25.6.08

Niños que ya no están.


Releyendo el título de la entrada me da la impresión de ser un poco tétrico, si bien nada tiene que ver con esa palabra. La semana pasada tuvimos, como tantos y tantos otros centros de España, la tradicional fiesta de final de curso en la que los chavales/as hacen los bailes de moda, algún despistado/a recita una poesía, los padres/madres ejercitan su labor pasajera de paparazzi del corazón casero, y se despide a los alumnos/as del último nivel.

Hasta ese momento los alumnos/as han estado en la fiesta pretendiendo conseguir un momento más de efímera seguridad de que lo que se aproxima, en realidad, no les afectará; que ese final de todo lo que les unía a este cordón umbilical de sus vidas que ha sido el colegio no acaba y pueden agarrarse a él aunque sea por unas pocas horas más.

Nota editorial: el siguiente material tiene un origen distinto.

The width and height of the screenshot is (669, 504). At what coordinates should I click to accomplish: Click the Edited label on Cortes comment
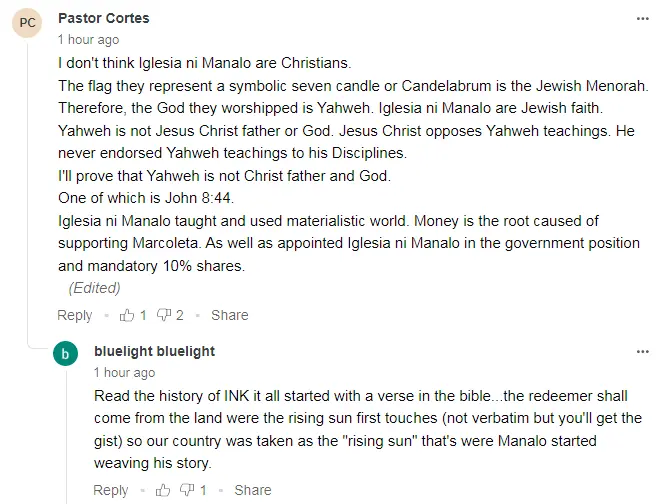coord(94,288)
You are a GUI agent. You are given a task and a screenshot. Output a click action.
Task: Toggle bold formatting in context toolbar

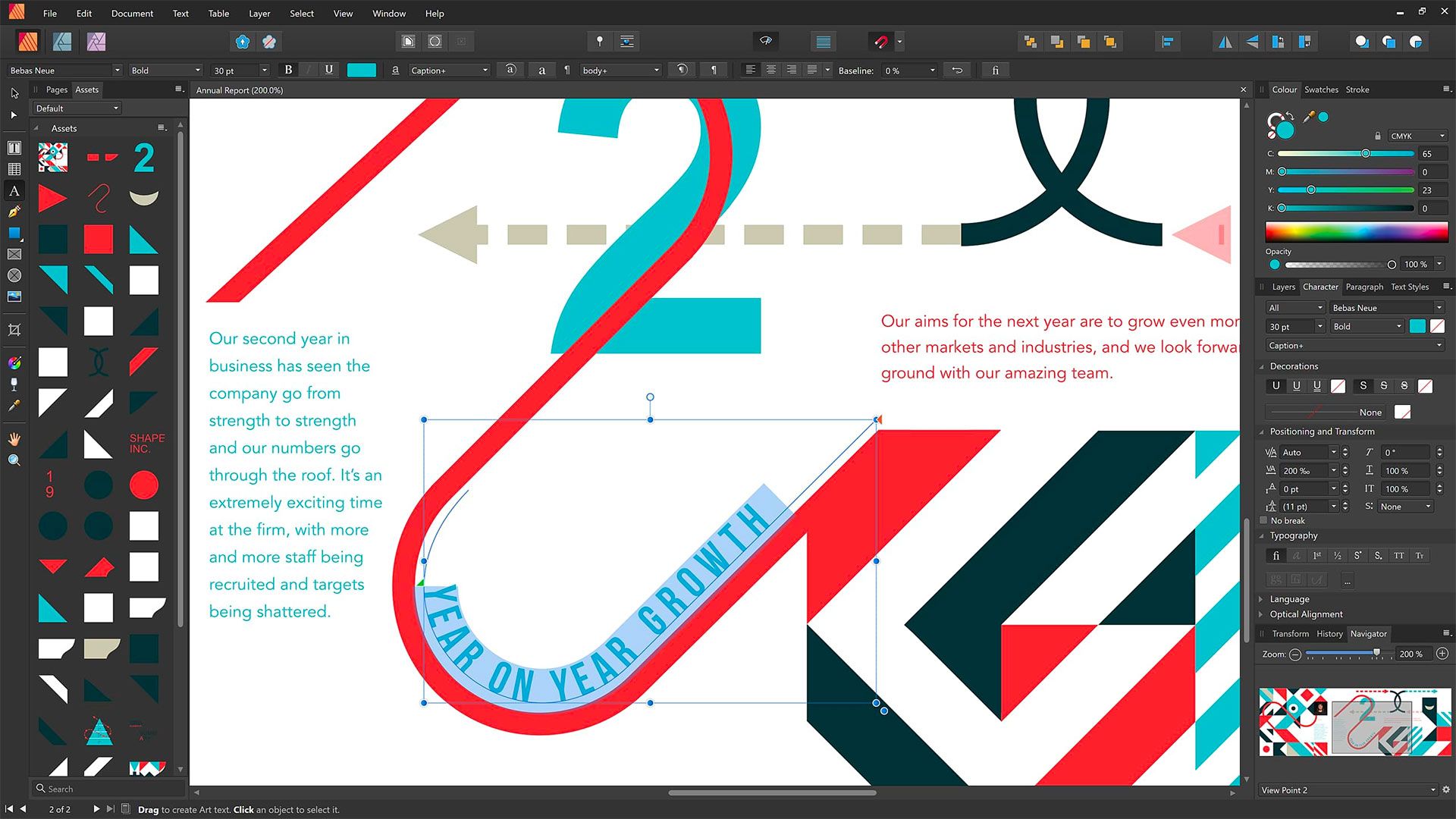pos(289,70)
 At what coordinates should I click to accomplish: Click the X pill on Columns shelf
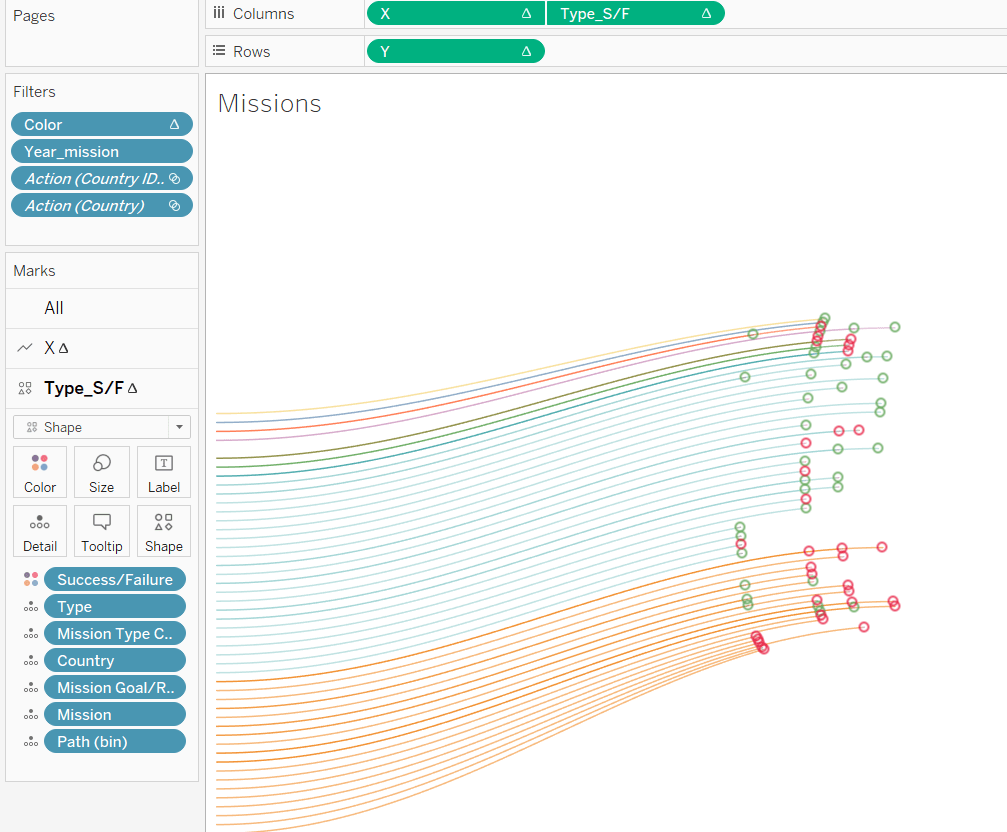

Pero cuando se les llama y suben al escenario, se les entrega un diploma, una orla, un pin del centro, o cualquier otra fruslería, entonces, en ese preciso instante, una especie de cuchilla invisible cercena ese telón, imaginario y a la vez tan real, que tapaba el comienzo de esa otra obra de teatro, qué es la vida sino un gran teatro, que ahora ellos van a protagonizar.

Y surge el llanto por lo que se pierde, y por la inseguridad en lo que se aproxima, en lo que se gana en cada cambio, que es una conquista de su edad, de su esfuerzo, de la sociedad que les arropa, pero que como todo cambio, cuesta.

Por eso hoy me acordé de este poema de J.R Jiménez y lo dejo aquí, en sencillo recuerdo a esos alumnos/as que el año que viene estarán en otros sitios, pero espero recuerden "su" colegio, siempre, como ese espacio seguro y afable en el que aprendieron los primeros rudimentos para la vida.

Cuando yo era el niñodios, era Moguer, este pueblo,
una blanca maravilla; la luz con el tiempo dentro.
Cada casa era palacio y catedral cada templo;
estaba todo en su sitio, lo de la tierra y el cielo;
y por esas viñas verdes saltaba yo con mi perro,
alegres como las nubes, como los vientos, ligeros,
creyendo que el horizonte era la raya del término.

Recuerdo luego que un día en que volví yo a mi pueblo
después del primer faltar, me pareció un cementerio.
Las casas no eran palacios ni catedrales los templos,
y en todas partes reinaban la soledad y el silencio.
Yo me sentía muy chico, hormiguito de desierto,
con Concha la Mandadera, toda de negro con negro,
que, bajo el tórrido sol y por la calle de Enmedio,
iba tirando doblada del niñodios y su perro:
el niño todo metido en hondo ensimismamiento,
el perro considerándolo con aprobación y esmero.

¡Qué tiempo el tiempo! ¿Se fue con el niñodios huyendo?
¡Y quién pudiera ser siempre lo que fue con lo primero!
¡Quién pudiera no caer, no, no, no caer de viejo;
ser de nuevo el alba pura, vivir con el tiempo entero,
morir siendo el niñodios en mi Moguer, este pueblo!